Fiber Optics Industry Leaders Announce Collaboration To Define A New Multicore Fiber Design Optimized For AI Data Center Campuses
America Fujikura Ltd. (AFL), Corning Incorporated, Sumitomo Electric Industries, Ltd., and TeraHop PTE. LTD., today announced a collaboration to develop a new Multi-Source Agreement (MSA*¹) called the “SDM4 MCF MSA,” that outlines the critical four-core multicore fiber design, performance, and interoperability requirements for passive optical connections in data center applications.
As AI network scale-out*² creates an unprecedented demand for higher density optical infrastructure and traditional single-core fiber solutions approach their practical limitations, the industry, including hyperscalers, is turning to new technologies like multicore fiber that can deliver more capacity and connectivity within the same physical infrastructure.
This collaboration aims to define the operating procedures, scope, technical requirements, and other terms of the SDM4 MCF MSA to facilitate multicore fiber adoption across diverse environments, such as intra-campus networks and other short-reach interconnect applications operating in the O-band*³. It can also serve as a foundation and help accelerate development of new global technology and information standards in standardization bodies, including the International Telecommunication Union Telecommunication Standardization Sector (ITU-T), International Electrotechnical Commission (IEC), and Institute of Electrical and Electronics Engineers (IEEE), associated with multicore fiber solutions.
Members of the MSA intend to finalize and publicly release the initial SDM4 MCF Specification in the coming months in concert with leading hyperscaler(s) support.
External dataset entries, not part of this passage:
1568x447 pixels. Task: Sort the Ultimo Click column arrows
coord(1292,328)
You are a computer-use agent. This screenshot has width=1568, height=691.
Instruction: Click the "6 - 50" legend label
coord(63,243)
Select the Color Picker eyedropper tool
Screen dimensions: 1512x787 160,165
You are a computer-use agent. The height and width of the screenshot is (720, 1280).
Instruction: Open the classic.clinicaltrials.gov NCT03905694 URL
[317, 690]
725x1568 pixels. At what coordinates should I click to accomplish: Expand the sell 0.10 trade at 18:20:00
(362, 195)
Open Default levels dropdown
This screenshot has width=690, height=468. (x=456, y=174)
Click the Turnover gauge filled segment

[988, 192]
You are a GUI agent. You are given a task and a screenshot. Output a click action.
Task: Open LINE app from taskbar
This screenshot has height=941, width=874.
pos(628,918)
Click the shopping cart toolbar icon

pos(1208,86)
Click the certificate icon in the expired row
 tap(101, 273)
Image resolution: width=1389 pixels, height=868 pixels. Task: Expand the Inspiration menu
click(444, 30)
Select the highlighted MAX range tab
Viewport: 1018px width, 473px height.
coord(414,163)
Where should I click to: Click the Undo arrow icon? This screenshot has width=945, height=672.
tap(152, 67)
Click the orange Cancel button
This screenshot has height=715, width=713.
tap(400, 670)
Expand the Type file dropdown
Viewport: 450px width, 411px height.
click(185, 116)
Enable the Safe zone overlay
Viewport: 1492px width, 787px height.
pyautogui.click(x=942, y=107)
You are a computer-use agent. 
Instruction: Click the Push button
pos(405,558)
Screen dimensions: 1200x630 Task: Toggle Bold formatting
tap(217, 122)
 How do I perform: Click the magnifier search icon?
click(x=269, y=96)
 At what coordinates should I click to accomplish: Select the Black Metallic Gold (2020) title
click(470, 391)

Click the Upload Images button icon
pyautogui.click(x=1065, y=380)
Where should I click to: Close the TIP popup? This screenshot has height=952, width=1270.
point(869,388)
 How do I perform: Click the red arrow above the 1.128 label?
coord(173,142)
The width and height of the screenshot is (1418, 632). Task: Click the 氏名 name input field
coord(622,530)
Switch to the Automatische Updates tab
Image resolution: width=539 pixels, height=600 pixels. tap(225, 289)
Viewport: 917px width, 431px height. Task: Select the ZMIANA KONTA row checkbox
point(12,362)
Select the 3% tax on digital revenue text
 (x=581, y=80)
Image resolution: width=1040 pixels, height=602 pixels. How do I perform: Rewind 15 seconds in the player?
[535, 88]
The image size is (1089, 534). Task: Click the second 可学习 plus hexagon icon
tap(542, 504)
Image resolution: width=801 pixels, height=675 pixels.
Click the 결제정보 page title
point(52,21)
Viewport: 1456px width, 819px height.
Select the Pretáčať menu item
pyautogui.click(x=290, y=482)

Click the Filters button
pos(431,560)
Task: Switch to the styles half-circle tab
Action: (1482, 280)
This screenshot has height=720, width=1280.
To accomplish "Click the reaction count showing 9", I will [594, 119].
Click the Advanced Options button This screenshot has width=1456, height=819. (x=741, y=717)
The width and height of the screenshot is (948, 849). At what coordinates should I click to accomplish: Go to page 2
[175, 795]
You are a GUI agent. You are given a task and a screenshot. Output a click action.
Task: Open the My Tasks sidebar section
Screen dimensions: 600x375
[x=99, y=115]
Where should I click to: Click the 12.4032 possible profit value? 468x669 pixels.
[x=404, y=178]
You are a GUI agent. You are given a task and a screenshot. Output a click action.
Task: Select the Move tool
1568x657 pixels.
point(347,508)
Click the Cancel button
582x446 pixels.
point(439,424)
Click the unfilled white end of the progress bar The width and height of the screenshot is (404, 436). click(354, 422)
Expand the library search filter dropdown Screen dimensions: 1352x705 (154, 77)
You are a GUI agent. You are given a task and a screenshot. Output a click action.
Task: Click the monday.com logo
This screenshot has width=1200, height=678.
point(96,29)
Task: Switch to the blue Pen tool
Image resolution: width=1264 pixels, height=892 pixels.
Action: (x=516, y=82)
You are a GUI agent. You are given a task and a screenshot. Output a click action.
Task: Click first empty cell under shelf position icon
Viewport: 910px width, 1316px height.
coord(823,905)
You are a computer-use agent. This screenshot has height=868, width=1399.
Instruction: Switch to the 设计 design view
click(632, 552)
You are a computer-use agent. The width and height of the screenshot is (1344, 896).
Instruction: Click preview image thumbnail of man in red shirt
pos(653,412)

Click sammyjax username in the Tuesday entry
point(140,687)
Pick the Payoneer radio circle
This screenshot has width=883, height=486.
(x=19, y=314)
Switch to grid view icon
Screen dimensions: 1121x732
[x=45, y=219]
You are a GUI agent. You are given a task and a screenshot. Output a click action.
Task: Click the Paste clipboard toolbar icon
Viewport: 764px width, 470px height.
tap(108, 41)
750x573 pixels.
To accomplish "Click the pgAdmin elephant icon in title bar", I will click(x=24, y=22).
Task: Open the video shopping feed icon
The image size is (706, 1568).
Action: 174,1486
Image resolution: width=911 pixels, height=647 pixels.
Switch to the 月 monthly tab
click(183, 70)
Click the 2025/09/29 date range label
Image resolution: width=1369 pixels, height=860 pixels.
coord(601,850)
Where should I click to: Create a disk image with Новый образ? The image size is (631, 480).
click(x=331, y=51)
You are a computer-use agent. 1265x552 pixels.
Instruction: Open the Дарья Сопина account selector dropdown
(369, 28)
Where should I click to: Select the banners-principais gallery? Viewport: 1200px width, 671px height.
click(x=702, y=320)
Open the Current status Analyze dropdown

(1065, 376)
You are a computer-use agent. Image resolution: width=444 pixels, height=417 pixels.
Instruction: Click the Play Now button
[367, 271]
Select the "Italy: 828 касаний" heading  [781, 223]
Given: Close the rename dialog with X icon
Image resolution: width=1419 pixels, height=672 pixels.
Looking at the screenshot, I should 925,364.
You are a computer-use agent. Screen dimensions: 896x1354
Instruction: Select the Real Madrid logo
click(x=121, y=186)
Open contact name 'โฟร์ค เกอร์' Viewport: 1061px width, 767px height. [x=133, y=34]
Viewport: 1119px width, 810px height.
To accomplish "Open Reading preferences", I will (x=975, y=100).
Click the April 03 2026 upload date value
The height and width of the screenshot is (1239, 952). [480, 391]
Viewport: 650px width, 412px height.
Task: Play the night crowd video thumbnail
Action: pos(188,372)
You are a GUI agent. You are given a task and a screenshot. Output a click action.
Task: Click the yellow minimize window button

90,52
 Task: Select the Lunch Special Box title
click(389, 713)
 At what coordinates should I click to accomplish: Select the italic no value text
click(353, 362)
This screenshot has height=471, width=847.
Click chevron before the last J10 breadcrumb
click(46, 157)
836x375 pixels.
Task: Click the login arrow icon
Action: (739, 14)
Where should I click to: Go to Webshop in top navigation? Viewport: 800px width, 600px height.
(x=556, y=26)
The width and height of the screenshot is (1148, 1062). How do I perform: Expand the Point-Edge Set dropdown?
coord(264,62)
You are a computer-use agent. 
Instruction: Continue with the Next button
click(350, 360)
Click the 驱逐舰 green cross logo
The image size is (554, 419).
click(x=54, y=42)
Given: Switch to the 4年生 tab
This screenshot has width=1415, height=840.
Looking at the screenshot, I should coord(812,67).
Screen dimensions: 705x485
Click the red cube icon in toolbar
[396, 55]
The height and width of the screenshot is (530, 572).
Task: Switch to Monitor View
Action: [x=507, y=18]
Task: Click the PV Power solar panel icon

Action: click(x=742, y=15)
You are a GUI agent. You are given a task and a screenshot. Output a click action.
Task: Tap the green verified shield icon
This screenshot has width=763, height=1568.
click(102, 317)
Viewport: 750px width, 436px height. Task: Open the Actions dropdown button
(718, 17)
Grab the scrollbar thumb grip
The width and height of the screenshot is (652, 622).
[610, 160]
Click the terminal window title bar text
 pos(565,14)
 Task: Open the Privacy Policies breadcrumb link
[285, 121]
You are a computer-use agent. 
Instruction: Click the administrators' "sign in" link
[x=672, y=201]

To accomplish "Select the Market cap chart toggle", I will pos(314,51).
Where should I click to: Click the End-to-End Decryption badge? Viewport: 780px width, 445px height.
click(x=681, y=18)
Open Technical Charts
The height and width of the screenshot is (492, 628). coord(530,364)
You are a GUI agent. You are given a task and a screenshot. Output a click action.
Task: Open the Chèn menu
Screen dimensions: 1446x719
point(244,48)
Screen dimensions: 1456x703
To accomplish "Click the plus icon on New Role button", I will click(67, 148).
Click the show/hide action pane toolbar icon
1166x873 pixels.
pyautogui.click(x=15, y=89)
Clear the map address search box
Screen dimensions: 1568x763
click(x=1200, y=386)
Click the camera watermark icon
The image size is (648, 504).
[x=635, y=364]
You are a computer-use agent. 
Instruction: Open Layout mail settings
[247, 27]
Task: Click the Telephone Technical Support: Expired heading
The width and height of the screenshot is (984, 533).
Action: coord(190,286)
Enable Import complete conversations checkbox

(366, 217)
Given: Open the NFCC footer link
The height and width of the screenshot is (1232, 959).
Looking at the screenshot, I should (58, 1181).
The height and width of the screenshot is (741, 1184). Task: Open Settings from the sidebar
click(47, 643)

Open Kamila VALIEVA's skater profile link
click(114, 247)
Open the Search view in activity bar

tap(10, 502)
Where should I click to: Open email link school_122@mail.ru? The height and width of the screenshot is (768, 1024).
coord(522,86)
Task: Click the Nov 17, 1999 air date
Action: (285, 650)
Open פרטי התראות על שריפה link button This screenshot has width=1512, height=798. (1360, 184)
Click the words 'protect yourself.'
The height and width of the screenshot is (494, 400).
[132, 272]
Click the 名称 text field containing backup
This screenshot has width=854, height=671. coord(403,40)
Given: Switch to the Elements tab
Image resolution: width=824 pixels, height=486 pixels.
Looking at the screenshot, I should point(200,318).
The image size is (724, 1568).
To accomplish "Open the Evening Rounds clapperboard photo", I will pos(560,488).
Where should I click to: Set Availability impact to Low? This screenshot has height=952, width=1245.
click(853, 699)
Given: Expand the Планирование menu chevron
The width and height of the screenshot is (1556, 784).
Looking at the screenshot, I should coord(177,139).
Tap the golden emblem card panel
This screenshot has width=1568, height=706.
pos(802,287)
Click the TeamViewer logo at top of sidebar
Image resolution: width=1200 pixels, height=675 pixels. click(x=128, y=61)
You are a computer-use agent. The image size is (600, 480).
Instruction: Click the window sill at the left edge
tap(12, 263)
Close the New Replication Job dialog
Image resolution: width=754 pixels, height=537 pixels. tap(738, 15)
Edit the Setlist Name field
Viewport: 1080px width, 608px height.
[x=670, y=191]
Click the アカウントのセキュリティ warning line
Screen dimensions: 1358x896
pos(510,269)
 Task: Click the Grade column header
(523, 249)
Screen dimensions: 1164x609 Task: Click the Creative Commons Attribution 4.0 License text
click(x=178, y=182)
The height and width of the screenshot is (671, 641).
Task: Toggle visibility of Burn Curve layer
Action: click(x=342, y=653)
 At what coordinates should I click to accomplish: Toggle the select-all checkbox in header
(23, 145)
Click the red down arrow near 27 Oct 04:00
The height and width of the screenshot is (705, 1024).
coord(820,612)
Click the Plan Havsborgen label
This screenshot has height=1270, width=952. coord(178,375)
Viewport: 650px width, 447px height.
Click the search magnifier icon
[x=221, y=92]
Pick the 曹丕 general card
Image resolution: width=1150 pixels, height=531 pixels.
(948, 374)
Additional MSA members will be welcomed after the initial release to support ongoing multicore fiber ecosystem development and market adoption.
*1 MSA: an industry-defined, multi-vendor agreement that establishes common technical and interoperability requirements—typically documented in an MSA specification—so that products and components from different suppliers can work together.
*2 AI scale-out: the horizontal expansion of AI infrastructure by adding more servers, racks, or GPUs so workloads can run across larger multi-node clusters, increasing demands on network interconnects.
*3 O-band: the ‘original’ optical transmission band, typically 1260–1360 nm and centered around 1310 nm, commonly used for short-reach optical links because chromatic dispersion is low near this wavelength.